* _Task_:
Only the lines holding the string "will" are needed; copy each of them from the data.

* _Input for this task_:

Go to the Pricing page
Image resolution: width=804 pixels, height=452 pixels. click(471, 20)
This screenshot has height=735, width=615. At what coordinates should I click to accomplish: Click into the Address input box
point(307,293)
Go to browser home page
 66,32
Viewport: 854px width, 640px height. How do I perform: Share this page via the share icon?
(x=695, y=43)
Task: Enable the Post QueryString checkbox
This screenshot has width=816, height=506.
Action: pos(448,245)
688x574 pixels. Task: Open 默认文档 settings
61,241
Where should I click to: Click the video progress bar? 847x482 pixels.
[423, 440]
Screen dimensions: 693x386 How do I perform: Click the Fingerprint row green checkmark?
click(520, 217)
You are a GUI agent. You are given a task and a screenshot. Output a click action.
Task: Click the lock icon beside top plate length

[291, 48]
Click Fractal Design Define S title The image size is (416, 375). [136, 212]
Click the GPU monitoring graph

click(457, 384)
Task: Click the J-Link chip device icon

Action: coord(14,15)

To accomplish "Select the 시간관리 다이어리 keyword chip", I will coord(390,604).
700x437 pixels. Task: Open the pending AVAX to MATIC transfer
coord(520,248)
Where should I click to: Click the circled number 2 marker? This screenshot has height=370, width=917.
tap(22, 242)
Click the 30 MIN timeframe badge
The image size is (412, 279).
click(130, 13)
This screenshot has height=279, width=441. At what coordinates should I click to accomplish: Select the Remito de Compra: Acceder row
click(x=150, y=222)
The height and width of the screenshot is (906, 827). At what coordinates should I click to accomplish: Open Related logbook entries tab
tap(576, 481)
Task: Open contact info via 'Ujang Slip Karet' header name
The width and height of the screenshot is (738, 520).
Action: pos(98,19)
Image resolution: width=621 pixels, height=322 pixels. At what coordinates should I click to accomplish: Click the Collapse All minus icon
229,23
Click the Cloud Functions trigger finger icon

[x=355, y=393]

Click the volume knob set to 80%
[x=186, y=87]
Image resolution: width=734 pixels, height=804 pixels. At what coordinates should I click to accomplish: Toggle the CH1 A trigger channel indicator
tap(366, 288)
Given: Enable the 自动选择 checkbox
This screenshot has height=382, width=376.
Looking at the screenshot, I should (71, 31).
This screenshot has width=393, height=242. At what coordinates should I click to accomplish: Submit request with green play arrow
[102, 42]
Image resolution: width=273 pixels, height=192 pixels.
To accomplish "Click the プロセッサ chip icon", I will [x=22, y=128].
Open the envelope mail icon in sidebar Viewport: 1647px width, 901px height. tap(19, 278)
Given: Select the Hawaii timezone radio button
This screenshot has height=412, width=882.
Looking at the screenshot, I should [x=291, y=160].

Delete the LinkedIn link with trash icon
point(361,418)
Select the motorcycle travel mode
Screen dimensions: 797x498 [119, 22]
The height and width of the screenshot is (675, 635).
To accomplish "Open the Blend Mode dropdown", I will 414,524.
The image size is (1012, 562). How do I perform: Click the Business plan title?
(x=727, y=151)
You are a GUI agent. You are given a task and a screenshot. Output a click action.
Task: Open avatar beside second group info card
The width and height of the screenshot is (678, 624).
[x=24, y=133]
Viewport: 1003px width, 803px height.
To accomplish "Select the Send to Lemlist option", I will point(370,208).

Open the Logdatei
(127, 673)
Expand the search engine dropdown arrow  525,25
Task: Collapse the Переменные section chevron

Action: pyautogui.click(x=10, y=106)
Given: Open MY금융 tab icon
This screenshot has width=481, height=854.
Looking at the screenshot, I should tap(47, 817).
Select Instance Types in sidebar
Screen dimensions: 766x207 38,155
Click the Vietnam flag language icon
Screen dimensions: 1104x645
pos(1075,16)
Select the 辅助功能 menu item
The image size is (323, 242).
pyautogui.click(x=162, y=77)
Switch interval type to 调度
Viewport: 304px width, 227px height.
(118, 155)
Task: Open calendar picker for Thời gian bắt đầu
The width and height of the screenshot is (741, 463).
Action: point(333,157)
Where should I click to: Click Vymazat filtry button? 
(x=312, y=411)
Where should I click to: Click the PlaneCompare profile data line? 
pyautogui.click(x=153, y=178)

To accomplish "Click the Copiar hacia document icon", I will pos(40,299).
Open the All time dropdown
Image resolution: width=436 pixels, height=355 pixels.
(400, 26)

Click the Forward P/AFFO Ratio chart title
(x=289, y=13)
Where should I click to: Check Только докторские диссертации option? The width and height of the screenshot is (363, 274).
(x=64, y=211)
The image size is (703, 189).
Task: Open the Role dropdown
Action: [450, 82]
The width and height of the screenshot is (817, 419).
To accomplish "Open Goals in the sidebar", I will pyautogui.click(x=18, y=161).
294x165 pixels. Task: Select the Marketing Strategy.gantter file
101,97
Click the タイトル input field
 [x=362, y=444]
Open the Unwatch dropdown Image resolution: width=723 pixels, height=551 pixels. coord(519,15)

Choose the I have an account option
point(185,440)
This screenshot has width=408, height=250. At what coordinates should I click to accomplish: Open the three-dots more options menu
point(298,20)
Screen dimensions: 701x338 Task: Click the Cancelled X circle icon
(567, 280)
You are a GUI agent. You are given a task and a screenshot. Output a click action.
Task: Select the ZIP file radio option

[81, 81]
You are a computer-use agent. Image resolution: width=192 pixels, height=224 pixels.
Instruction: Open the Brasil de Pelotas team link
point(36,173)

* _Exercise response_:
To accomplish "Select the 시간관리 다이어리 keyword chip", I will coord(390,604).
To accomplish "Click the プロセッサ chip icon", I will [x=22, y=128].
To accomplish "Open the Blend Mode dropdown", I will 414,524.
To accomplish "Select the Send to Lemlist option", I will point(370,208).
To accomplish "Click the Copiar hacia document icon", I will pos(40,299).
To accomplish "Open Goals in the sidebar", I will pyautogui.click(x=18, y=161).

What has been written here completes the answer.